- [GIVEN INSTRUCTION]
Rewrite the material from its first line through the line containing "coord(379,556)" as a JSON list of strings, one string per line, leaving out blank lines. Include only those lines.

[Data items]
◆ ◆ ◆ ◆ ◆ ◆ ◆

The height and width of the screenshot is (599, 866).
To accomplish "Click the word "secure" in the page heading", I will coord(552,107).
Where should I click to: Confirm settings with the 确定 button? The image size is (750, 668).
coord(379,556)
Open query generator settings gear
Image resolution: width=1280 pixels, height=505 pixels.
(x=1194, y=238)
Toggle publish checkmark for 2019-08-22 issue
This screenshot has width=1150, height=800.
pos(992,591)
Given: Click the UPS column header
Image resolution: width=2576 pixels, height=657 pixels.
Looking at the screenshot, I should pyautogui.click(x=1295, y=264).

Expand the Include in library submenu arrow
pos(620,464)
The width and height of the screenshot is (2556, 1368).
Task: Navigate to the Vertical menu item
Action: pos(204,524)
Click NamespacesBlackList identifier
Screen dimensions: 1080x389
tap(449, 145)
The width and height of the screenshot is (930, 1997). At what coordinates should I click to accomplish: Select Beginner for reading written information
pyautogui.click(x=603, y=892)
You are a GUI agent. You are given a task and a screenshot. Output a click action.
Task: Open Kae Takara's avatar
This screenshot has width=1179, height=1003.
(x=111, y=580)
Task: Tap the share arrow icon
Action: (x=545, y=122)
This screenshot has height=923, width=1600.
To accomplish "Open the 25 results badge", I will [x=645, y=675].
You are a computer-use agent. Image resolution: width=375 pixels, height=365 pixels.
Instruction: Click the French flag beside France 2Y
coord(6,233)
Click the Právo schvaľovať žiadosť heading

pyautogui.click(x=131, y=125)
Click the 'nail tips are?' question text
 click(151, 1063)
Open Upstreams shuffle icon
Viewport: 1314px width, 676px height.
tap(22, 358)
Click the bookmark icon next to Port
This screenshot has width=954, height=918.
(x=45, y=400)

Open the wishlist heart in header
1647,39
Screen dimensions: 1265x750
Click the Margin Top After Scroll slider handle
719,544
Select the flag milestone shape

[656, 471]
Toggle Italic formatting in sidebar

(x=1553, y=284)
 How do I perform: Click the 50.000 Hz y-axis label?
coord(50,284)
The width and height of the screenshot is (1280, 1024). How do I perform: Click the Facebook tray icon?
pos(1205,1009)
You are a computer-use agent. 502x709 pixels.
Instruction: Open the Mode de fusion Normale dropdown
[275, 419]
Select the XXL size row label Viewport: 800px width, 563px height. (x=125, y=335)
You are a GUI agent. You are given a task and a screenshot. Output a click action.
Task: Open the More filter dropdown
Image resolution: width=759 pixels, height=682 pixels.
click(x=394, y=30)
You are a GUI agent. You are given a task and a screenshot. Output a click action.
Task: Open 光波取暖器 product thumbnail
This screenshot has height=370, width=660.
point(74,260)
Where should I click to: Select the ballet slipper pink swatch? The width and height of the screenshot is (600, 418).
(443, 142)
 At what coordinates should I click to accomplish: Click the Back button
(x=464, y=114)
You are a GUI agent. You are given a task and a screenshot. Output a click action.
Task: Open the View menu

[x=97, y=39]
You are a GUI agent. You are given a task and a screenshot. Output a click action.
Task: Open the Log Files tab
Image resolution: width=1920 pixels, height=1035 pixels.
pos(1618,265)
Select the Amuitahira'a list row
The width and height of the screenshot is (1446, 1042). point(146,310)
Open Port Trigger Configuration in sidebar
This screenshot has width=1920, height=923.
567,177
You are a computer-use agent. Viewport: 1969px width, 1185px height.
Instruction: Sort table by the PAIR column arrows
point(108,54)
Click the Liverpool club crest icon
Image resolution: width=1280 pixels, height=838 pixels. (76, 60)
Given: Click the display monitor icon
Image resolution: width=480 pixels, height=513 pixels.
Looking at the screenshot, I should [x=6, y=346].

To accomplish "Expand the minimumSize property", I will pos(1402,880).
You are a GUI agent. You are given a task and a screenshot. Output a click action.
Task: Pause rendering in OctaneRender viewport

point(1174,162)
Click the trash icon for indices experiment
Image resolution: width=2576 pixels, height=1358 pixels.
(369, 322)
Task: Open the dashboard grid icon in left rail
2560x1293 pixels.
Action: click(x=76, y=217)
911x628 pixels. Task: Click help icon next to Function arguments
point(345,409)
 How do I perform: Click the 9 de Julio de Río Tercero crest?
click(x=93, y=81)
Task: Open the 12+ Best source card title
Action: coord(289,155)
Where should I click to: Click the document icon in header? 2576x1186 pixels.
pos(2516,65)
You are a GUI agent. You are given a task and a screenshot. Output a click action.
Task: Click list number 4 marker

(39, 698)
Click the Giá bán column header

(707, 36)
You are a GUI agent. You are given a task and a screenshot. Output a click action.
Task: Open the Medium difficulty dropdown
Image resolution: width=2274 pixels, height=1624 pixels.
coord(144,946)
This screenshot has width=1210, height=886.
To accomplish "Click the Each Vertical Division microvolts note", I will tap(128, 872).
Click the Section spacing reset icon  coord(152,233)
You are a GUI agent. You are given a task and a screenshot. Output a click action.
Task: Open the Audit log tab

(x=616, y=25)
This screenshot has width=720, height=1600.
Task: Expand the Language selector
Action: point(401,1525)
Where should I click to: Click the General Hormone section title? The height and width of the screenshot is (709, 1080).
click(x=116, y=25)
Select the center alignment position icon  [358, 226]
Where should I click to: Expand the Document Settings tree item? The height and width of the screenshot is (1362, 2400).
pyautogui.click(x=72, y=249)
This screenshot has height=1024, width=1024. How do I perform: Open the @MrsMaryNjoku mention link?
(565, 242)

◆ ◆ ◆ ◆ ◆ ◆ ◆

- [WRITTEN RESPONSE]
[
  "The height and width of the screenshot is (599, 866).",
  "To accomplish \"Click the word \"secure\" in the page heading\", I will coord(552,107).",
  "Where should I click to: Confirm settings with the 确定 button? The image size is (750, 668).",
  "coord(379,556)"
]